During the period prior to Completion, Boral shall cause the BGA Group to promptly provide, in connection with any financing arrangement to be entered into by USG for the purpose of funding the payment of the Initial Purchase Price, such cooperation as may be reasonably requested by USG, including:

 

  (a) participation (whether in person or by phone) in a reasonable number of meetings or sessions with prospective lenders, investors and rating agencies;

 

  (b) furnishing USG and its financiers with financial and (subject to confidentiality undertakings satisfactory to Boral, acting reasonably) other pertinent information regarding the BGA Group;

 

  (c) assisting with the preparation of customary offering documents and materials, including prospectuses, private placement memoranda, information memoranda and packages, lender and investor presentations, rating agency presentations, and similar documents and materials;

 

  (d) requesting assistance and cooperation of the BGA Group’s independent accountants, including participation in a reasonable number of drafting and accounting due diligence sessions and provision of consents for the use of their reports in materials related to the aforementioned financing and customary “comfort” letters (including “negative assurance” comfort) with respect to the financial information to be included in any offering memorandum, and providing such accountants with any documentation reasonably requested by them in connection therewith; and

 

  (e) consenting to the use of the Accounts of BGA Group and other BGA Group financial information (in a form and substance satisfactory to Boral, acting reasonably having regard to the extent to which such information is publicly available) for the aforementioned offering documents and materials.

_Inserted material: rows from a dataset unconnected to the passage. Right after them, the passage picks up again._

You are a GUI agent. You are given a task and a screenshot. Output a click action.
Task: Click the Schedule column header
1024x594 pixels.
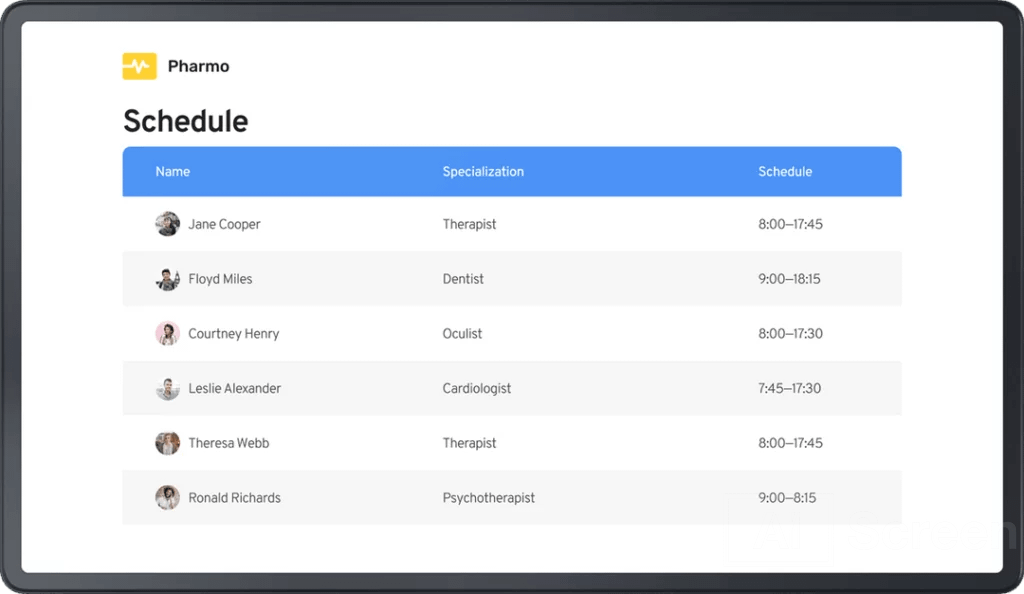(785, 172)
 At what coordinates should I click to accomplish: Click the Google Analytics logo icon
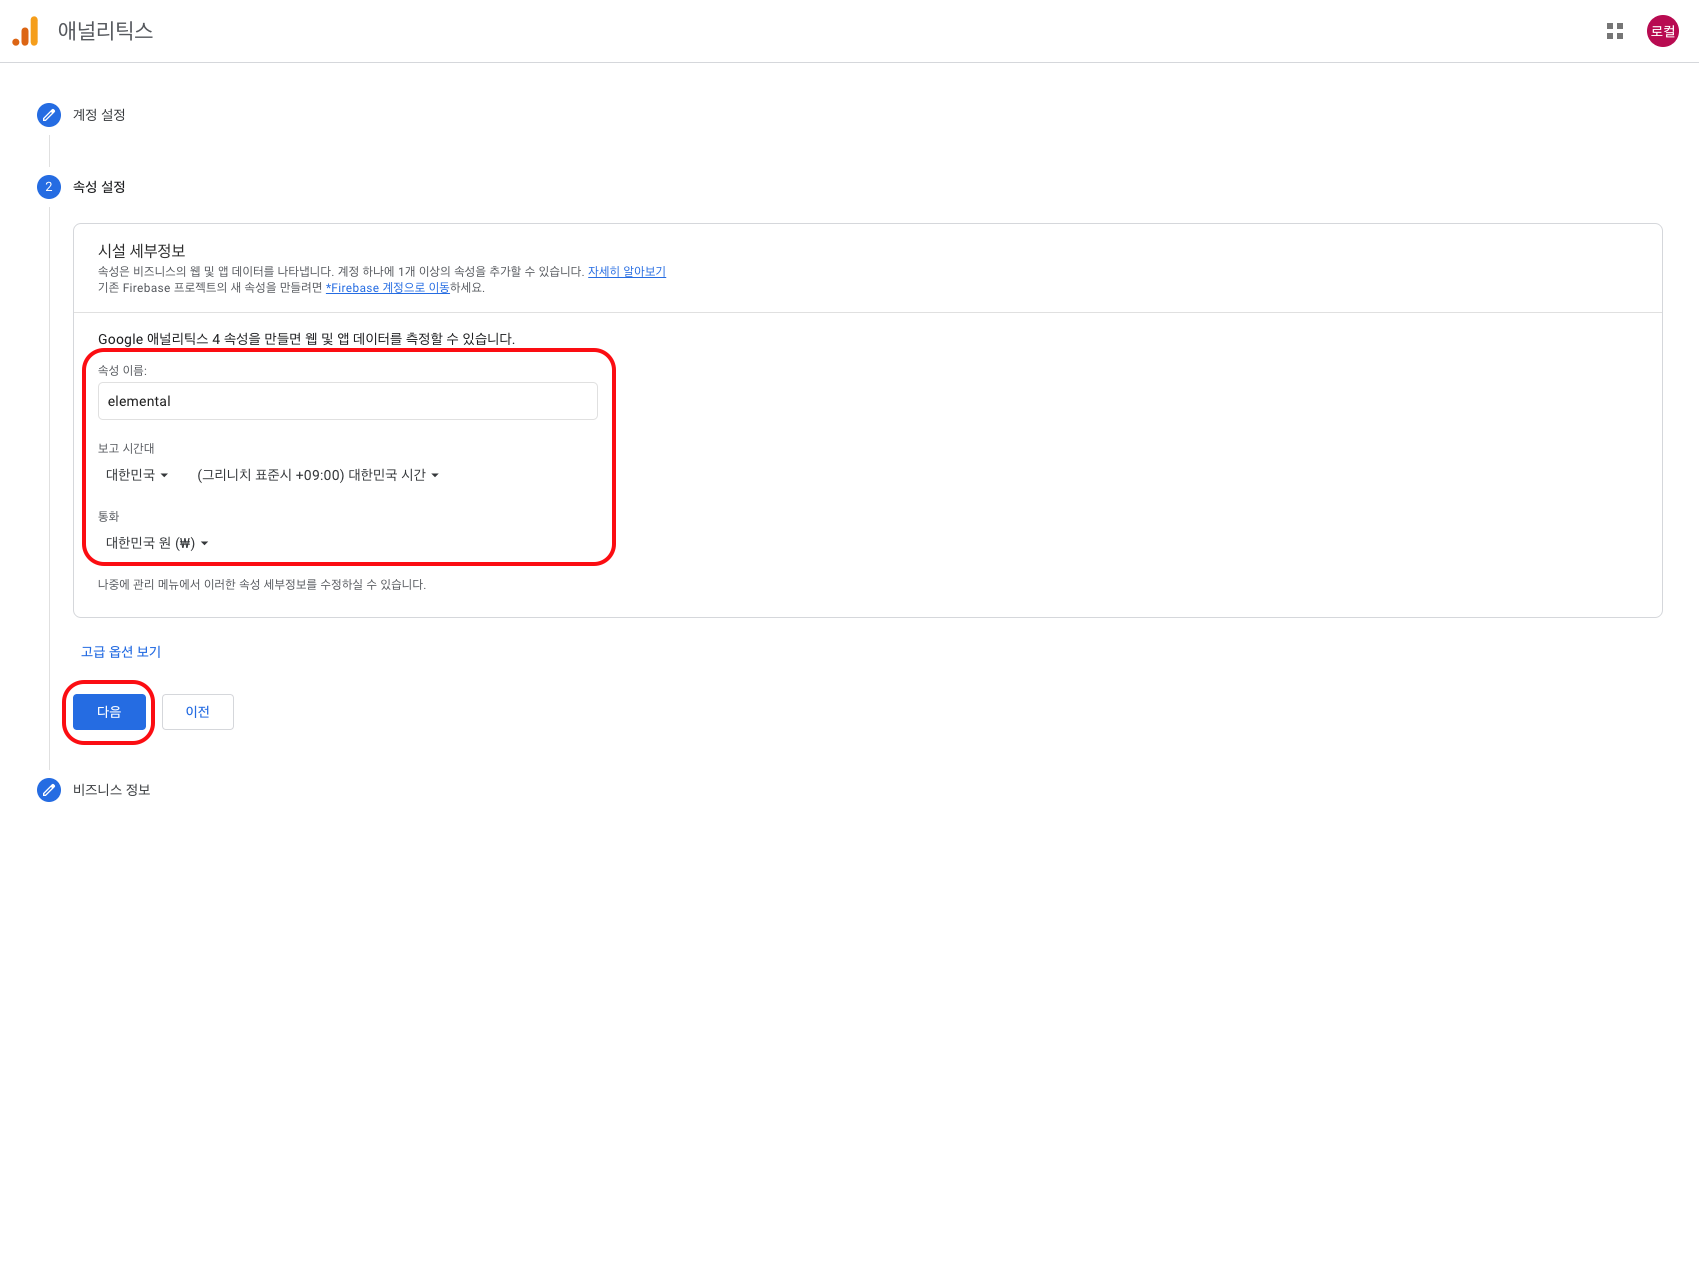[x=26, y=31]
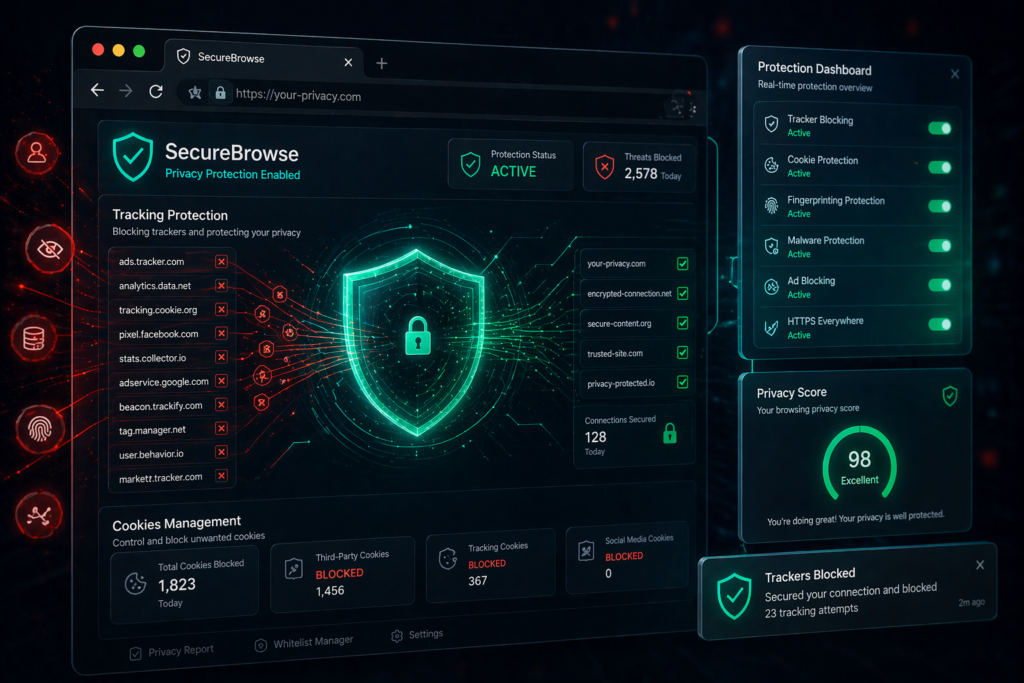Image resolution: width=1024 pixels, height=683 pixels.
Task: Click the checkbox next to trusted-site.com
Action: pos(682,352)
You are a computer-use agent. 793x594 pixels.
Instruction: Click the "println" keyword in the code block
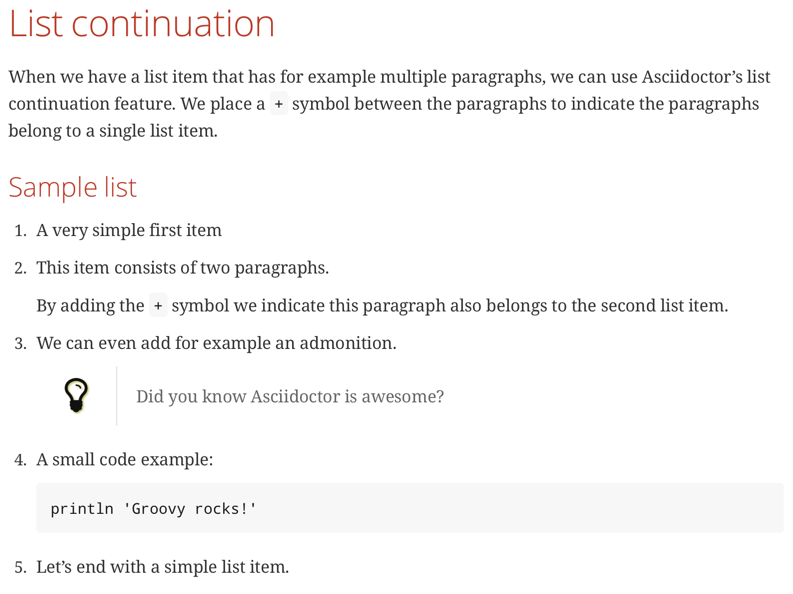coord(82,509)
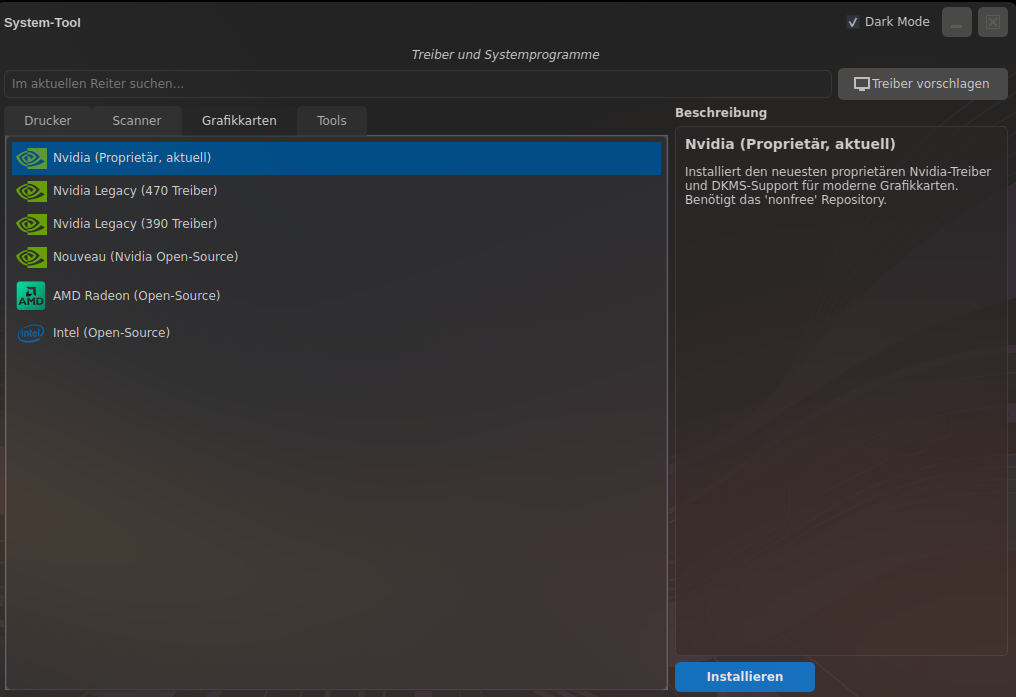The height and width of the screenshot is (697, 1016).
Task: Click the monitor icon in Treiber vorschlagen
Action: click(861, 84)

USG must promptly reimburse the Boral Group and the BGA Group (as applicable) for all reasonable out-of-pocket costs and expenses incurred in providing co-operation at USG’s request under this clause 4.9.

 

4.10 TOSAs

 

  (a) Boral and USG will work together in good faith to agree detailed service schedules for inclusion in the Boral TOSA and the USG TOSA as soon as practicable following the date of this Agreement.

 

  (b) Boral will before the Completion Date keep USG notified of Third Party Approvals obtained for the purposes of clause 5.1 of the Boral TOSA.

 

  (c) USG will before the Completion Date keep Boral notified of Third Party Approvals obtained for the purposes of clause 5.1 of the USG TOSA.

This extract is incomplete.